"We'll give Davis to-night and to-morrow night," said Roger, after pondering the matter a moment. "After that——"
"Hell's delight! And I almost hope that Davis falls down on whatever he's doing."
On the narrow there was no sign to indicate that Davis or any one else was concerned in the affairs of the district. The grim guards on the muck lands held their stations. It was apparent that they had orders not to leave the tract or to seek trouble, but to be ready to shoot and shoot accurately at any one venturing to trespass. Blease scouted northward on the ox-team trail and reported that Coon Hammock was still occupied. Payne himself went through the elderberry and saw grass jungle and through his glasses saw men guarding the approach to the Devil's Playground.
The strain was beginning to tell on all three men in the clearing.

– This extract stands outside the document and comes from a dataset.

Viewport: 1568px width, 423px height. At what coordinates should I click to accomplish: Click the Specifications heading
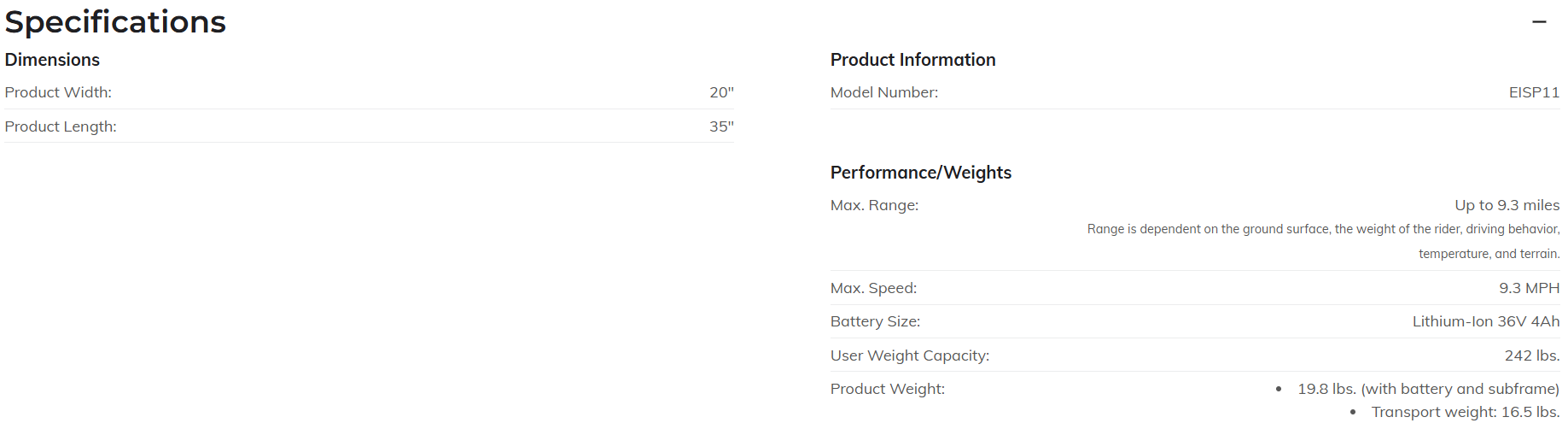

Each hour now seemed a day, each sight of a Garman man was a torture.
"It ain't human," muttered Blease. "I can't stand it."
Higgins lay flat on his back in his tent, staring up at the canvas.
"It had better be a dark night to-night," he said, with a grim smile. Roger silently agreed. And he realized that this was what Garman had foreseen and planned for when he digged the pit—the sense of imprisonment and the desperate attempt to break out, regardless of consequences.
"He's too smart to be just a man, Garman is," droned Blease; but Roger stopped him.
"He's nothing but a man; nothing but a man who likes to hurt. Don't let me hear you say he's anything but that."
To Roger and Higgins the sudden, fierce sunset came as a benison, presaging the coming of the night. There was no thought of food or sleep. Narrowly they watched the sun go angrily down in the west and the night come rolling over the heavens from the east. Clouds appeared, first a few scatterings of fleecy stuff, next solid cloud banks through which the waning moon strove in vain to send its rays.